I have a structure like this:

    A
    └── B
        └── C

`A` objects can have many `B` objects connected to them and a `B` objects 
can be connected to many `A` objects. The same goes for `B` and `C`. As 
they are all Many-to-Many, Association tables are used.

It is useful to use SQLAlchemy relationships to be able get a list of `B` 
objects connected to a `C` for example. That is easy and accomplished in 
the below code.

It is also useful to be able to do the same thing for indirect membership 
between `A` and `C`. I.e. the list of `A` objects which are the parents of 
`B` objects that are the parents of `C` objects. I can also accomplish this 
with the more complicated relationship

        a_list = relationship(
            "A",
            secondary="join(BCAssociation, B, BCAssociation.b_id == 
B.id).join(ABAssociation, ABAssociation.b_id == B.id)",
            primaryjoin="C.id == BCAssociation.c_id",
            secondaryjoin="A.id == ABAssociation.a_id",
            viewonly=True, backref=backref('c_list')
        )

That works perfectly. The code seems a little too complex to post in an 
email so I have put it 
here: https://gist.github.com/dpwrussell/02519dc06061fab0d89e

The result and query that is run when using that relationship is:

    2015-07-31 14:27:41,631 INFO sqlalchemy.engine.base.Engine SELECT a.id 
AS a_id, a.name AS a_name
    FROM a, b_c_association JOIN b ON b_c_association.b_id = b.id JOIN 
a_b_association ON a_b_association.b_id = b.id
    WHERE ? = b_c_association.c_id AND a.id = a_b_association.a_id
    2015-07-31 14:27:41,631 INFO sqlalchemy.engine.base.Engine (1,)
    a1

The problem is if `A`, `B` and `C` are actually all extensions of the same 
superclass. The output will be this:

    2015-07-31 14:26:21,211 INFO sqlalchemy.engine.base.Engine SELECT 
anon_1.object_type AS object_type, a.id AS a_id, anon_1.object_id AS 
object_id, anon_1.object_name AS object_name
    FROM object JOIN a ON object.id = a.id, b_c_association JOIN (SELECT 
object.type AS object_type, object.id AS object_id, object.name AS 
object_name, b.id AS b_id
    FROM object JOIN b ON object.id = b.id) AS anon_1 ON 
b_c_association.b_id = anon_1.b_id JOIN a_b_association ON 
a_b_association.b_id = anon_1.b_id
    WHERE ? = b_c_association.c_id AND a.id = a_b_association.a_id
    2015-07-31 14:26:21,212 INFO sqlalchemy.engine.base.Engine (3,)
    b1

It selects the `B` object, not the `A` object I was expecting. The full 
code for that is also in the GitHub Gist. Just comment-out the 'Working 
Example' and comment-in the 'Failing Example'.

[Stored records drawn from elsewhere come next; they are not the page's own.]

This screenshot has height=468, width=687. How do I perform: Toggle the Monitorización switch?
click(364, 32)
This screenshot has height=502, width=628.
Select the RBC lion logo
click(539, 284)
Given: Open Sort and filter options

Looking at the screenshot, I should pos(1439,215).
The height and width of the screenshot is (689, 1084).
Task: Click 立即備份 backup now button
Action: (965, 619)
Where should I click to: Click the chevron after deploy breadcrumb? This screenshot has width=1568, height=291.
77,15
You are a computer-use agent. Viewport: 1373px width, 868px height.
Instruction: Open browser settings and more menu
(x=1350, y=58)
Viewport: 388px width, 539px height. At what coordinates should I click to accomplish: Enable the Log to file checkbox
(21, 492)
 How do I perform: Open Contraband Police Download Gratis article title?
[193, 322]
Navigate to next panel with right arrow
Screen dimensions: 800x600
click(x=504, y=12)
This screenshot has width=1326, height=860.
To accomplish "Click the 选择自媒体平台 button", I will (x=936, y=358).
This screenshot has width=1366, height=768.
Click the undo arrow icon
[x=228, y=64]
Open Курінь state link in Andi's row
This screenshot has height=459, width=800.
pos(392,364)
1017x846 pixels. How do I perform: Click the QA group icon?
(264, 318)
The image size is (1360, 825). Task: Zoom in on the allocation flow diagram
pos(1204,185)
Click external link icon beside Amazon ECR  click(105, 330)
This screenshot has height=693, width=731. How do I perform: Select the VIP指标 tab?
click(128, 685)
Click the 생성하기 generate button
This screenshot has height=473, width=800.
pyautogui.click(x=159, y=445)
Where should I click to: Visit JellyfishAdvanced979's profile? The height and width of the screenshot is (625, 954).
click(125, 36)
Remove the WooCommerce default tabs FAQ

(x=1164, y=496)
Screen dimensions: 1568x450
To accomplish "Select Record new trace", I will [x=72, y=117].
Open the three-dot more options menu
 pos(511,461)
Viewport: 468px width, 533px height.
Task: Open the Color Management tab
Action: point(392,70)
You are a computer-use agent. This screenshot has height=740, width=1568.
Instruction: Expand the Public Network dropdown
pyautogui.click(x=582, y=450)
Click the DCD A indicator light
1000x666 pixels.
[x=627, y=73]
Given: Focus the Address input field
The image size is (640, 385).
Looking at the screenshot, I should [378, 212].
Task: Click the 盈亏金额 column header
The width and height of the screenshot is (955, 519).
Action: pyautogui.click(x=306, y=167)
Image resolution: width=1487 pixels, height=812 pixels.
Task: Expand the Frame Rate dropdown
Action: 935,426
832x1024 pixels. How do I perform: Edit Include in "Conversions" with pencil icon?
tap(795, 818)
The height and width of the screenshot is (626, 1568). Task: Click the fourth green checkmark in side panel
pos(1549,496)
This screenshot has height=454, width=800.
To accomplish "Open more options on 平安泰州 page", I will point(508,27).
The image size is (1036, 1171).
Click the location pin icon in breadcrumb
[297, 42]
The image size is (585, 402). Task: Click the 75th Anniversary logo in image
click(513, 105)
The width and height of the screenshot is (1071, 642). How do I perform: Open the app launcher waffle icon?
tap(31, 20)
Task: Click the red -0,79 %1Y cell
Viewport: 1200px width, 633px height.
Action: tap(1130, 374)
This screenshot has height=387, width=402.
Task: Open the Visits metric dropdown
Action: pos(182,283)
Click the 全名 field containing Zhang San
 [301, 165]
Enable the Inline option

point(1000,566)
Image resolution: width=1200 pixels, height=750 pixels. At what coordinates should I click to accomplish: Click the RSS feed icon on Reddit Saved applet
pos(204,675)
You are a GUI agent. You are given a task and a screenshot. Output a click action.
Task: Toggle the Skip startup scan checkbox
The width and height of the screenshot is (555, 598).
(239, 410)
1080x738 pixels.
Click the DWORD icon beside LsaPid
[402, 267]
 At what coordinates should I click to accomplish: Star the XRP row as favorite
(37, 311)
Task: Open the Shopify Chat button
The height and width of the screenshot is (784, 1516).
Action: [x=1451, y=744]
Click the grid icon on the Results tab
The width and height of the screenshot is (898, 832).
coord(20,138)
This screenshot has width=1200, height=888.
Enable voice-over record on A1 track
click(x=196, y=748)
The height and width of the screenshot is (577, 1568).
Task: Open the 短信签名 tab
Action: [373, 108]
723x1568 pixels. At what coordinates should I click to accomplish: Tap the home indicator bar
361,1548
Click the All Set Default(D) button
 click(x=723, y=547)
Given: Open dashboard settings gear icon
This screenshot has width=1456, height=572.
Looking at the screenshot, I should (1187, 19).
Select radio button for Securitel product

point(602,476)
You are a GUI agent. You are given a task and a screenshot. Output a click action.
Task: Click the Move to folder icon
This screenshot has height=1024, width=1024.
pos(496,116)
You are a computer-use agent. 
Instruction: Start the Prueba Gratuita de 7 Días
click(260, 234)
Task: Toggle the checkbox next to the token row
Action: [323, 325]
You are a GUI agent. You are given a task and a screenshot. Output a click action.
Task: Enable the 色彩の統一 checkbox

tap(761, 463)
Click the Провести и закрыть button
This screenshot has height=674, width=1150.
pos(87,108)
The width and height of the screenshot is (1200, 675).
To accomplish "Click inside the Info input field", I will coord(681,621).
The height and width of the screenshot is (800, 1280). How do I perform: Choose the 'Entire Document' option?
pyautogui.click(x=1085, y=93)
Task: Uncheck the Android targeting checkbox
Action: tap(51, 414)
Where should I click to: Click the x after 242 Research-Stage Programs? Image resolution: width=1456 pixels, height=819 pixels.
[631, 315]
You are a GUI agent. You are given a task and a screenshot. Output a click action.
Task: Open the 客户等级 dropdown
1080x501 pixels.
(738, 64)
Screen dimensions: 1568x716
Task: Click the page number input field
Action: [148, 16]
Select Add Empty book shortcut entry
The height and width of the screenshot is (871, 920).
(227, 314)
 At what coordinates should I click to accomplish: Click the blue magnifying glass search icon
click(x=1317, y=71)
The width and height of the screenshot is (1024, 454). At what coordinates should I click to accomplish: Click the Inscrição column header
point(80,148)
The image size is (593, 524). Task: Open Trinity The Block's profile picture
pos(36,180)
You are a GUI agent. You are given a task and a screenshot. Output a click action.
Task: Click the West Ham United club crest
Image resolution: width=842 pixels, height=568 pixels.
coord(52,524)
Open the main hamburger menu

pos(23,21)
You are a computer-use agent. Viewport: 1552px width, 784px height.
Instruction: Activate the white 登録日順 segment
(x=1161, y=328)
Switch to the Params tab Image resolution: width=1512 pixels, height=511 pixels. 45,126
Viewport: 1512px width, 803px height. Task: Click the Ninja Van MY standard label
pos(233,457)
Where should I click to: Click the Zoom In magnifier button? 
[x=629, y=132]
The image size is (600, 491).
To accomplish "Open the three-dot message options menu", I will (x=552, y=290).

I'm not sure if this is something that I should have mitigated in my 
definition of the relationship (I can't figure out how) or if this is a 
limitation of SQLAlchemy.


Also, at this time I think it's worth saying that SQLAlchemy is making the 
bulk of what I wish to achieve very easy and because of that, I am getting 
to these comparatively complicated requirements that were far down my TODO 
list very quickly. So, thanks for that!